House probe targets World Liberty Financial after reported $500M UAE stake

Rep. Ro Khanna, the top Democrat on the House Select Committee on the CCP, requested ownership and payment records from World Liberty Financial after reports that a UAE royal family-linked entity agreed to buy a 49% stake for $500 million. The inquiry also asks about the firms USD1 stablecoin and ties to policy decisions around AI chip exports.

A debate that has been roiling Washington over AI chip export controls just pulled a Trump-linked crypto venture into the spotlight.

On Feb. 4, Rep. Ro Khanna (D-Calif.), the ranking member of the House Select Committee on the Strategic Competition Between the United States and the Chinese Communist Party, announced an investigation into World Liberty Financial (WLF) and its reported foreign ties.

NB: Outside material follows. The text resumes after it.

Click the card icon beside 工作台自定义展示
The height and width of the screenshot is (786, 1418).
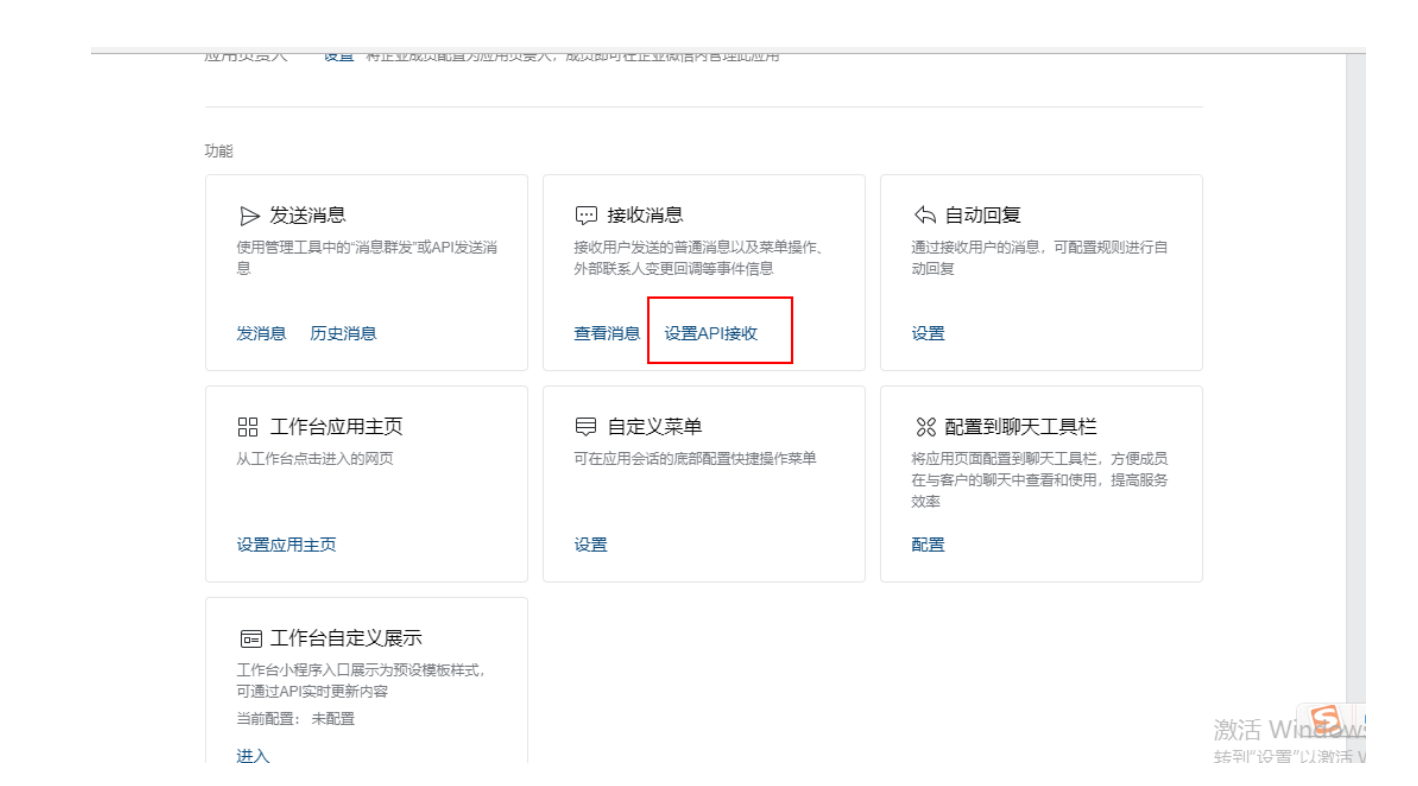tap(250, 639)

In a public statement, Khanna said the inquiry will examine whether conflicts of interest may have influenced US policies tied to competition with China.

Khanna sent a letter to WLF co-founder Zach Witkoff demanding documents and information about a reported $500 million deal that would give a UAE royal family-linked entity a 49% stake in the company shortly before President Donald Trumps inauguration. The letter says the reported investor was Aryam Investment 1, described as controlled by a member of the UAE royal family, and raises concerns that the arrangement may have coincided with shifts in US policy meant to prevent advanced AI chips from reaching China through third countries such as the UAE. 

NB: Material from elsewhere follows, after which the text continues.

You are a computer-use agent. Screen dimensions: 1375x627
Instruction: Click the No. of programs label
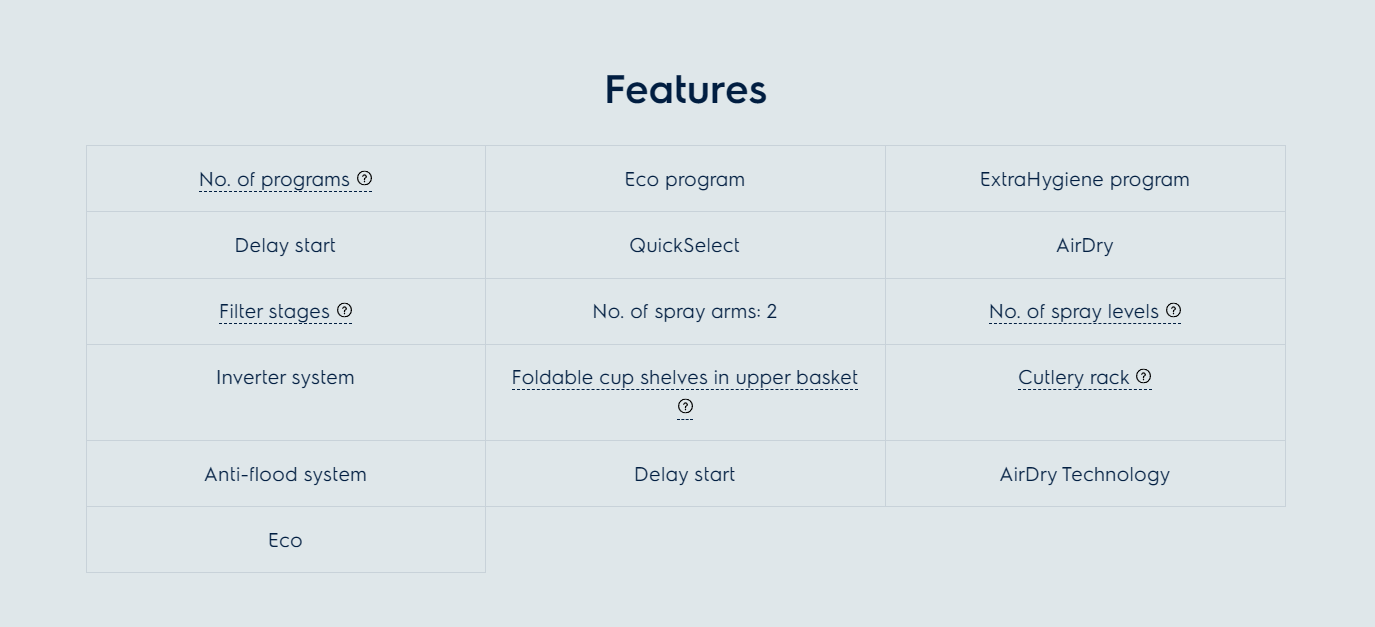(274, 180)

The requests go beyond cap-table questions. Khanna asked for WLFs full ownership structure, any board or governance rights linked to the UAE deal, and records showing where investment funds were routed. He also asked for internal communications and documents related to the firms stablecoin USD1, including how it was used in a $2 billion investment into Binance by Emirati-linked investors, a transaction referenced in the letter.

The committee framed the issue as both ethics and national security. The letter identifies Sheikh Tahnoon bin Zayed Al Nahyan, the UAE national security adviser, as a central figure in the reported deal and argues that his role in state security and technology investment blurs the line between private capital and government influence.

WLF has not publicly released a detailed response in the committees materials. The next step is whether the company turns over the requested records and whether lawmakers pursue hearings or legislative limits on foreign-linked crypto deals that intersect with US export controls.